### To do
In the entries below, the lines from the one with "Task: Toggle 'Normes" through the one with "You are a computer-use agent. Image" are to be copied exactly; both ends count.

─── Given data

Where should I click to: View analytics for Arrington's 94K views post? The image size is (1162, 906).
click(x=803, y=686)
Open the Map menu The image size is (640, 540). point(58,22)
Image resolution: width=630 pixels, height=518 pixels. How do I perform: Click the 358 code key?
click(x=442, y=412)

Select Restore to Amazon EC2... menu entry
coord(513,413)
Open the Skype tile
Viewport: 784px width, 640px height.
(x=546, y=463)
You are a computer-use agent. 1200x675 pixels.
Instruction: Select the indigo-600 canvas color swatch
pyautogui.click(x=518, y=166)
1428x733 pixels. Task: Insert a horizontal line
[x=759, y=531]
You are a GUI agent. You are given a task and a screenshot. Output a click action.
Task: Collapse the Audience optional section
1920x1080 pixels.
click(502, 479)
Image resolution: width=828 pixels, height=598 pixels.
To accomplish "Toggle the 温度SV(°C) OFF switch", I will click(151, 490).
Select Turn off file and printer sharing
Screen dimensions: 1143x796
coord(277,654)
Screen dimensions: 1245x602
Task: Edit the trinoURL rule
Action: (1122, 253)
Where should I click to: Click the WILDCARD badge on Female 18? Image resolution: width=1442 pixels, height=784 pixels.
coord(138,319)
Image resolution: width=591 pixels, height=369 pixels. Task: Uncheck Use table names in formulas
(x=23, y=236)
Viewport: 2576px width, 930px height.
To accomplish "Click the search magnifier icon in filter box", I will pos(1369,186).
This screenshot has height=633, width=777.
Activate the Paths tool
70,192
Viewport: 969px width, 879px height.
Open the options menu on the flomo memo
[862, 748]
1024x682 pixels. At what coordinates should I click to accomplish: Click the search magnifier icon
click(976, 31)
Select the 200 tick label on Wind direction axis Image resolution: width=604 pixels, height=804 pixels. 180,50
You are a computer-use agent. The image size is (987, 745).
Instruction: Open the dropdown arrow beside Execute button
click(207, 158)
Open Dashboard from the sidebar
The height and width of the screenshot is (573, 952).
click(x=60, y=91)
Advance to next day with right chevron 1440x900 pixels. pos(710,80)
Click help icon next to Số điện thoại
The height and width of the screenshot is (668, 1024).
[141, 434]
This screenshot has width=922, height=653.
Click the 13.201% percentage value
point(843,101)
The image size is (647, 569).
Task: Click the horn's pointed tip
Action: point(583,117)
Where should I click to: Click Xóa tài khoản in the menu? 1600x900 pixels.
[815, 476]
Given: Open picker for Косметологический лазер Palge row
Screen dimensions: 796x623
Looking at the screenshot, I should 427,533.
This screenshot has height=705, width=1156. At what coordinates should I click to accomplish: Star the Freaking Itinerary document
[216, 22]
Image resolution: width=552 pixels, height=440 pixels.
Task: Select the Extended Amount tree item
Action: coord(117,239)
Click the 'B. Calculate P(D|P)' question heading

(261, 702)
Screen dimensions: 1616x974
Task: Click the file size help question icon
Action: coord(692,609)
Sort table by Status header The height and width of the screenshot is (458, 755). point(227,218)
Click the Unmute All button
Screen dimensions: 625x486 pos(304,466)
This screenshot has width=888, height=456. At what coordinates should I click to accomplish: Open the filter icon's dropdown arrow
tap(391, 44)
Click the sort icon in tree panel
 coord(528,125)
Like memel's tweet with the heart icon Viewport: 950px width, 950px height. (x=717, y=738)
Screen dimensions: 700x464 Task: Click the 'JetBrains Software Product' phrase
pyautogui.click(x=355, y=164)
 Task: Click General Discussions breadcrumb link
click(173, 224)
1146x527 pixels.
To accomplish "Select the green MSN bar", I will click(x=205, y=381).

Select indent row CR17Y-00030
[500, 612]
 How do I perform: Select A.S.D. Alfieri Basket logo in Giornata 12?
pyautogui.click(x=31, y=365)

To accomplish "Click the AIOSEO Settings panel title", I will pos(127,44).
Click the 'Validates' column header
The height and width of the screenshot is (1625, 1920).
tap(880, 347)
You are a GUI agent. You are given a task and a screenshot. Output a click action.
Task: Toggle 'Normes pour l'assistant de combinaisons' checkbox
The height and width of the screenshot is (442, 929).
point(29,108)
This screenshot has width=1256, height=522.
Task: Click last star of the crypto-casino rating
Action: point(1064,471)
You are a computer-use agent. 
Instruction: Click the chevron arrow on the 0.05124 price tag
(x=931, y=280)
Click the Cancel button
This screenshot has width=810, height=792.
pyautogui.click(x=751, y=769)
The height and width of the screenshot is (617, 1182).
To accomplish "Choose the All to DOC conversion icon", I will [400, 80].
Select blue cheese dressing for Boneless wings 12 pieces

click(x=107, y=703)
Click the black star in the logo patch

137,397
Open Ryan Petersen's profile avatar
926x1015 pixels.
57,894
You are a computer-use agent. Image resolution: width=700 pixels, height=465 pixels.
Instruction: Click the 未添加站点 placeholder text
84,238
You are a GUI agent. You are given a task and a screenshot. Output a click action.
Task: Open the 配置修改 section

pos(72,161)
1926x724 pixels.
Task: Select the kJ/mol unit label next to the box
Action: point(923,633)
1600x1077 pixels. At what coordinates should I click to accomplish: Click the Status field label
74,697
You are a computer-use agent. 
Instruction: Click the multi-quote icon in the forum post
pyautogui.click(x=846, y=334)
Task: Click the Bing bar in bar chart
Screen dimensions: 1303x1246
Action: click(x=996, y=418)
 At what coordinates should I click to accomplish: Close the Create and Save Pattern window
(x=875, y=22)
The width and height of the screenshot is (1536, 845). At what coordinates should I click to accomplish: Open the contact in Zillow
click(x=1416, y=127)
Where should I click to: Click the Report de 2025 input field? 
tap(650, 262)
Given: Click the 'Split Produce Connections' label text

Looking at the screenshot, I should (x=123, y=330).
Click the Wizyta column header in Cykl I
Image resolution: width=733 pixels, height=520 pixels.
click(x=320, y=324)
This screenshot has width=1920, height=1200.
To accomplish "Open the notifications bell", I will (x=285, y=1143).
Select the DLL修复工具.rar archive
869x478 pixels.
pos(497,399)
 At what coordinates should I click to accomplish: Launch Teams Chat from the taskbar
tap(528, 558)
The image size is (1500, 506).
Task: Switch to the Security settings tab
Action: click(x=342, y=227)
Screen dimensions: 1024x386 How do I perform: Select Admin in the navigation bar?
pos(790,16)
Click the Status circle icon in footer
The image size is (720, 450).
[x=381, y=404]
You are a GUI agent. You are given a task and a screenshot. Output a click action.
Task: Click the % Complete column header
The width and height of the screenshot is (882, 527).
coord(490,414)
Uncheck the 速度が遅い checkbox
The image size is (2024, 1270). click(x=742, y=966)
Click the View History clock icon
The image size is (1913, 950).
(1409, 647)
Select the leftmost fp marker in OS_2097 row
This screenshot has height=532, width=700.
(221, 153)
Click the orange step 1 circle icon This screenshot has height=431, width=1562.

──────

### Result below
Task: Toggle 'Normes pour l'assistant de combinaisons' checkbox
The height and width of the screenshot is (442, 929).
point(29,108)
This screenshot has width=1256, height=522.
Task: Click last star of the crypto-casino rating
Action: point(1064,471)
You are a computer-use agent. 
Instruction: Click the chevron arrow on the 0.05124 price tag
(x=931, y=280)
Click the Cancel button
This screenshot has width=810, height=792.
pyautogui.click(x=751, y=769)
The height and width of the screenshot is (617, 1182).
To accomplish "Choose the All to DOC conversion icon", I will [400, 80].
Select blue cheese dressing for Boneless wings 12 pieces

click(x=107, y=703)
Click the black star in the logo patch

137,397
Open Ryan Petersen's profile avatar
926x1015 pixels.
57,894
You are a computer-use agent. Image resolution: width=700 pixels, height=465 pixels.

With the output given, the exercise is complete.